> **Passage shown**
..........

India’s Social Justice Agenda is Unfulfilled as the Labour Market Remains Gendered, Classist and Casteist

Despite years of concerted efforts to the contrary, the pursuit of social justice in India continues to be a utopian agenda in a dystopian economy. 

According to the World Employment and Social Outlook: Trends 2020 Report by the International Labour Organization, in addition to the 188 million unemployed persons across the world in 2019, there are more than 470 million who lack adequate access to work. This discrepancy in the very nature of desired work available for people has meant that one in five workers live in extreme to moderate poverty as of 2019.

Inaccessibility to work and general unemployment trends have worsened in Asia and the Pacific region where the labour productivity growth rate has slipped from 4.3% to 3.9% in the span of just one year (2018–19). The decline is largely attributed to the deceleration in the gross domestic product (GDP) faced by India and some of the member states of the Association of Southeast Asian Nations (ASEAN).  The numbers reveal that those most vulnerable to slipping back into poverty, or falling into traps of informal labour and exploitative working conditions, are those who come from already marginalised backgrounds. The limited availability of good-quality, well-paying jobs are reserved for those who have easy and open access to the labour market. This has meant that current labour policies have not only been unable to provide for jobs, but that the jobs they have managed to create remain exclusive and uphold pre-existing power structures and social hierarchies. Hence, despite developmentalist policies that follow the rhetoric of diversity and open access, economies remain casteist, classist, and gendered.

..........

> **Information provided**
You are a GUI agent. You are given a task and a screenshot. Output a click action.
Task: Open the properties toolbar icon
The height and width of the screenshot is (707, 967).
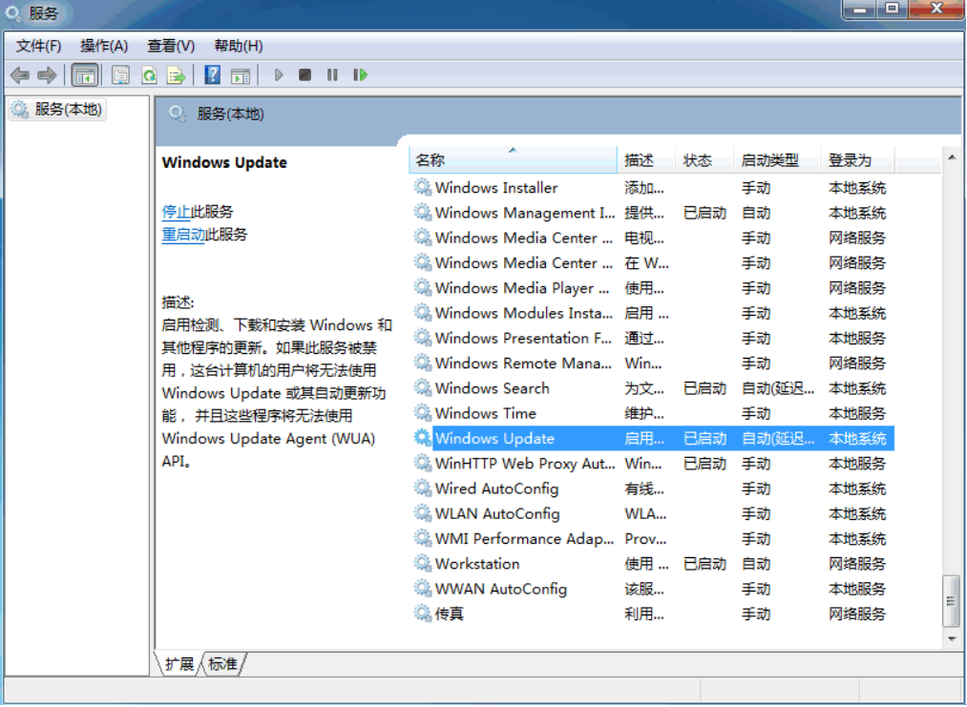120,74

..........

> **Problem 1**
In the passage on India's gendered, classist and casteist labour market, how much did the labor productivity growth rate in Asia and the Pacific fall between 2018 and 2019?
> **Problem 2**
Continue the passage on India's gendered, classist and casteist labor market from its last sentence.

> **Exercise result 1**
It slipped from 4.3% to 3.9%.

> **Exercise result 2**
The murky intersection of caste, class and gender with labour and economy comes out stronger than ever when viewing the underbelly of the Indian markets. For instance, in the first six months of 2019 alone, at least 50 persons died cleaning sewers. This was also the year in which the highest number of manual scavenging deaths occurred in the last five years. That these workers live in deplorable working conditions to do a job that is a health hazard on all accounts is not isolated from the fact that manual scavenging is an occupation rooted in caste biases. According to another report, around 1.84 crore bonded labourers are estimated to be trapped in deplorable work conditions across India. Of these, a majority belongs to Scheduled Tribes (STs) from rural and distressed regions, having migrated in search of sustenance and usually employed in brick kilns, carpet industries, mines, and plantation and construction work. In addition, India’s workforce has masculinised rapidly in the past years. That is, India’s female labour force participation rate has fallen from 31.2% in 2011– 12 to 23.3% in 2017–18. 

Hence, on the World Day of Social Justice, keeping in mind its 2020 theme of “Closing the Inequalities Gap to Achieve Social Justice,” we explore the EPW archives to take a deeper look into the state of those from marginalised social backgrounds in India’s labour economy. 

Gendered Barriers to the Labour Economy

A vast majority of those who disagree with socialist agenda believe that free markets are the panacea to ridding the society of divisions and hierarchies. They, therefore, do not believe that the economy has in-built barriers to entry for those who come from already deprived backgrounds. However, in her article, Meena Gopal speaks of domestic labour to bring out the gendered and casteist nature of labour. She observes that there is devaluation attached to domestic work, and though it is absolutely necessary socially, it is still one of the most abject and exploited occupations reserved for the most marginal women of society. Moreover, she notes, domestic labour acts as a real site ofcomplying with and upholding the rigid institutions of marriage, family, and the household. Though these institutions are central to social production, they also contribute towards its organisation and regulation. Therefore, the structure of domestic labour reproduces discriminatory social organisation. In addition to this, there is also a differentiation on the basis of the kind of labour produced by good wives and “others,” such as widows and prostitutes. This further adds to the layers of exploitation that marginalised women workers have to confront.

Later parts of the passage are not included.